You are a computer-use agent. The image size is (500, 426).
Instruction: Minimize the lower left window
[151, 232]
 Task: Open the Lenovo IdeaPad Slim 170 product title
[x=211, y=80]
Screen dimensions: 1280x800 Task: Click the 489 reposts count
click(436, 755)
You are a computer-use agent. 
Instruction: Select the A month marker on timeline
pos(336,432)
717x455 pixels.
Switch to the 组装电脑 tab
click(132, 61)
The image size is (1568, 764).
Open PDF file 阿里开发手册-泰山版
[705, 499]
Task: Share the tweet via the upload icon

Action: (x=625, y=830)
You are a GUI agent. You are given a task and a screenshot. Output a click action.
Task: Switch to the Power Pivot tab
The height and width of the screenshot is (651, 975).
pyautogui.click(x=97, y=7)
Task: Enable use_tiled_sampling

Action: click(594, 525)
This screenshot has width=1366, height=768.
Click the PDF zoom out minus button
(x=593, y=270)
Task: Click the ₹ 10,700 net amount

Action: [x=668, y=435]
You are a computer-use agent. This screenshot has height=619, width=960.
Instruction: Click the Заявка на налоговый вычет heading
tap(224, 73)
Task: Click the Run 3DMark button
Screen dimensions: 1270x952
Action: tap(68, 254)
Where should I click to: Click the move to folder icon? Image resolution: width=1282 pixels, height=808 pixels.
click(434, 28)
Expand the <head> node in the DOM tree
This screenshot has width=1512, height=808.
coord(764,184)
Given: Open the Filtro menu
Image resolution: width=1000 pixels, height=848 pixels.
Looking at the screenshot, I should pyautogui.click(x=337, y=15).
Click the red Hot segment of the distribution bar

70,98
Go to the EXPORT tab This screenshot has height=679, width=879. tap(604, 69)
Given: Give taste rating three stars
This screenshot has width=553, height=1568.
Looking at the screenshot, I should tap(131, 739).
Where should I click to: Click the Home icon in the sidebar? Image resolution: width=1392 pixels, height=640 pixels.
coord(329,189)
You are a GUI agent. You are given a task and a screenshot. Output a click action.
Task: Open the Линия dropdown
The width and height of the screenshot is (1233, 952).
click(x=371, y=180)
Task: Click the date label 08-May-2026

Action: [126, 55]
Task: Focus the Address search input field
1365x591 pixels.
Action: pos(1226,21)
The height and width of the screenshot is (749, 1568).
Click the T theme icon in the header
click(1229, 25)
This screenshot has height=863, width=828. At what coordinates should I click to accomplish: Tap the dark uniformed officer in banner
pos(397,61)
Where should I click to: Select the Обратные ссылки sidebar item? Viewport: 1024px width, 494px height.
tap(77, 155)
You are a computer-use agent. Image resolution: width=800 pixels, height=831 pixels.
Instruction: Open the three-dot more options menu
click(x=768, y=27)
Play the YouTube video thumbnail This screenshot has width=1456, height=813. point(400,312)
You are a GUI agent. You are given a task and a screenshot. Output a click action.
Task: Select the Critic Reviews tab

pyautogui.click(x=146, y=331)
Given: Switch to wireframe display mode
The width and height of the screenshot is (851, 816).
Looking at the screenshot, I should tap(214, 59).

★ ★ ★

▶ Your goal: Rewrite the lines above as a Markdown table with the columns "Row" and "Line text", numbering each row and leaving out blank lines.

▶ Answer to the problem:
| Row | Line text |
|---|---|
| 1 | You are a computer-use agent. The image size is (500, 426). |
| 2 | Instruction: Minimize the lower left window |
| 3 | [151, 232] |
| 4 |  Task: Open the Lenovo IdeaPad Slim 170 product title |
| 5 | [x=211, y=80] |
| 6 | Screen dimensions: 1280x800 Task: Click the 489 reposts count |
| 7 | click(436, 755) |
| 8 | You are a computer-use agent.  |
| 9 | Instruction: Select the A month marker on timeline |
| 10 | pos(336,432) |
| 11 | 717x455 pixels. |
| 12 | Switch to the 组装电脑 tab |
| 13 | click(132, 61) |
| 14 | The image size is (1568, 764). |
| 15 | Open PDF file 阿里开发手册-泰山版 |
| 16 | [705, 499] |
| 17 | Task: Share the tweet via the upload icon |
| 18 | Action: (x=625, y=830) |
| 19 | You are a GUI agent. You are given a task and a screenshot. Output a click action. |
| 20 | Task: Switch to the Power Pivot tab |
| 21 | The height and width of the screenshot is (651, 975). |
| 22 | pyautogui.click(x=97, y=7) |
| 23 | Task: Enable use_tiled_sampling |
| 24 | Action: click(594, 525) |
| 25 | This screenshot has width=1366, height=768. |
| 26 | Click the PDF zoom out minus button |
| 27 | (x=593, y=270) |
| 28 | Task: Click the ₹ 10,700 net amount |
| 29 | Action: [x=668, y=435] |
| 30 | You are a computer-use agent. This screenshot has height=619, width=960. |
| 31 | Instruction: Click the Заявка на налоговый вычет heading |
| 32 | tap(224, 73) |
| 33 | Task: Click the Run 3DMark button |
| 34 | Screen dimensions: 1270x952 |
| 35 | Action: tap(68, 254) |
| 36 | Where should I click to: Click the move to folder icon? Image resolution: width=1282 pixels, height=808 pixels. |
| 37 | click(434, 28) |
| 38 | Expand the <head> node in the DOM tree |
| 39 | This screenshot has width=1512, height=808. |
| 40 | coord(764,184) |
| 41 | Given: Open the Filtro menu |
| 42 | Image resolution: width=1000 pixels, height=848 pixels. |
| 43 | Looking at the screenshot, I should pyautogui.click(x=337, y=15). |
| 44 | Click the red Hot segment of the distribution bar |
| 45 | 70,98 |
| 46 | Go to the EXPORT tab This screenshot has height=679, width=879. tap(604, 69) |
| 47 | Given: Give taste rating three stars |
| 48 | This screenshot has width=553, height=1568. |
| 49 | Looking at the screenshot, I should tap(131, 739). |
| 50 | Where should I click to: Click the Home icon in the sidebar? Image resolution: width=1392 pixels, height=640 pixels. |
| 51 | coord(329,189) |
| 52 | You are a GUI agent. You are given a task and a screenshot. Output a click action. |
| 53 | Task: Open the Линия dropdown |
| 54 | The width and height of the screenshot is (1233, 952). |
| 55 | click(x=371, y=180) |
| 56 | Task: Click the date label 08-May-2026 |
| 57 | Action: [126, 55] |
| 58 | Task: Focus the Address search input field |
| 59 | 1365x591 pixels. |
| 60 | Action: pos(1226,21) |
| 61 | The height and width of the screenshot is (749, 1568). |
| 62 | Click the T theme icon in the header |
| 63 | click(1229, 25) |
| 64 | This screenshot has height=863, width=828. At what coordinates should I click to accomplish: Tap the dark uniformed officer in banner |
| 65 | pos(397,61) |
| 66 | Where should I click to: Select the Обратные ссылки sidebar item? Viewport: 1024px width, 494px height. |
| 67 | tap(77, 155) |
| 68 | You are a computer-use agent. Image resolution: width=800 pixels, height=831 pixels. |
| 69 | Instruction: Open the three-dot more options menu |
| 70 | click(x=768, y=27) |
| 71 | Play the YouTube video thumbnail This screenshot has width=1456, height=813. point(400,312) |
| 72 | You are a GUI agent. You are given a task and a screenshot. Output a click action. |
| 73 | Task: Select the Critic Reviews tab |
| 74 | pyautogui.click(x=146, y=331) |
| 75 | Given: Switch to wireframe display mode |
| 76 | The width and height of the screenshot is (851, 816). |
| 77 | Looking at the screenshot, I should tap(214, 59). |